Commr. Parks suggested that the Board could do a workshop or meeting there and have a presentation to ask on follow up for action items including the following: lighting that FDOT had promised; connectivity with sidewalks; and commercial design standards that the County implemented. He noted that residents could also provide input to the Board.
Commr. Smith relayed that the Board members all had great ideas for a workshop that had not been brought up and that could not be discussed unless they were in a public meeting. He proposed possibly setting some time once per month in BCC meetings to review items, or to have a special meeting. He also liked the idea of having a meeting in the Four Corners area, and he proposed also possibly having meetings in Altoona or Astor.
Commr. Campione said that the County had a Four Corners meeting at Cagan Crossings, along with a joint meeting with the City of Clermont. She said that there could possibly be a workshop, noting that it was nice to not have as much pressure, and to be able to brainstorm and discuss items.
Commr. Shields relayed that it was about a list of items to get solved and the plan to address them.

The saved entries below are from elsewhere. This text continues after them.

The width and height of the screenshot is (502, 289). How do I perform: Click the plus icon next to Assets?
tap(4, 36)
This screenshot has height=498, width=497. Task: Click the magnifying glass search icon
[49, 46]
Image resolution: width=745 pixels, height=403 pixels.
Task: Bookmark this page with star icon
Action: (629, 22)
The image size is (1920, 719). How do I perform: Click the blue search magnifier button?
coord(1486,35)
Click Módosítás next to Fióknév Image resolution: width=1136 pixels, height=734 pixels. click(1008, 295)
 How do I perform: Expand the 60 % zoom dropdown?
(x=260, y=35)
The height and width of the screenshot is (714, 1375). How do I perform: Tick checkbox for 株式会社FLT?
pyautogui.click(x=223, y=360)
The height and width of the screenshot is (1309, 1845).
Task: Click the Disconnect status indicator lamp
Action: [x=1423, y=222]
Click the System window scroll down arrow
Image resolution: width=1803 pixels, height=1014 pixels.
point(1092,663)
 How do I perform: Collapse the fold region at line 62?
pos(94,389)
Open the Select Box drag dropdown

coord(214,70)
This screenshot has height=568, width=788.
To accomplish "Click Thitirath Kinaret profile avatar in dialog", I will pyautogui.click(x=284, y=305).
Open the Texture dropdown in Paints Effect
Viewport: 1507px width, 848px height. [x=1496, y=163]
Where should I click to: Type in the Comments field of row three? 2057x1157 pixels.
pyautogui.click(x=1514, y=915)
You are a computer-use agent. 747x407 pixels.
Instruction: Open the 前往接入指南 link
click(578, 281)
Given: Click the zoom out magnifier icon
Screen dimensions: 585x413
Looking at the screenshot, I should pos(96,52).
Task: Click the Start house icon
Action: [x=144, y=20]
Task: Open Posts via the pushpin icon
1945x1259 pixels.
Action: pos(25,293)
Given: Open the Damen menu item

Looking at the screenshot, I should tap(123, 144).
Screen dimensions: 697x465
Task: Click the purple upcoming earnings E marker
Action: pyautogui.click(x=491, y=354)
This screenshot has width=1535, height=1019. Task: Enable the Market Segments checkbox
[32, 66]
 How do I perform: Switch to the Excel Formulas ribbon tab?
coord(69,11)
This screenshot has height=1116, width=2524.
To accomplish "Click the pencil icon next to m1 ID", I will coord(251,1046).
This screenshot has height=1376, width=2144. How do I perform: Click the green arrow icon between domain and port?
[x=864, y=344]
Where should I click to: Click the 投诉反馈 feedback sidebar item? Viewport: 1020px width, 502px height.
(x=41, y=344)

Commr. Campione noted that Four Corners was not a municipality, and in order to have those things, there would almost have to be another layer of government there, noting that it cost more for items such as recreation centers. She added that a taxing unit was a possibility if the community wanted it.
Commr. Parks stated that the Board could do a workshop in Four Corners, and he relayed his understanding that there was a plan to allocate workshop time. He questioned if the Board wanted to do it at a regular meeting or in-between.
The Board relayed consensus for doing it in-between regular meetings.
Commr. Parks stated that he was amicable with this and said that he and Mr. Rosen would start discussing this. He wanted to make sure that the Board had plenty of time to discuss ideas.
Commr. Shields thought that a workshop with the Board would be perfect.
COMMISSIONER BLAKE – DISTRICT 5
LEAGUE OF CITIES COVID-19 UPDATE
Commr. Blake thanked Mr. Kissler, Mr. Brandon Matulka, Executive Director for the Agency for Economic Prosperity, and Mr. Carpenter for presenting a COVID-19 update at the last League of Cities luncheon.
thanking mr. alan rosen
Commr. Blake thanked Mr. Rosen for meeting with him in Commission District 5.
providing book to commissioners
Commr. Blake recalled that he had mentioned a book at the Board retreat when they were discussing some zoning changes; furthermore, he indicated that he would provide this book to each Commissioner.
commissioner parks – Chairman and district 2
THANKING STAFF FOR VACCINE DISTRIBUTION
Commr. Parks thanked staff for everything they were doing with vaccine distribution.
FOLLOW UP TO BOARD RETREAT
Commr. Parks commented that the BCC would follow up on the Board retreat and have workshops.
There being no further business to be brought to the attention of the Board, the meeting was adjourned at 3:04 p.m.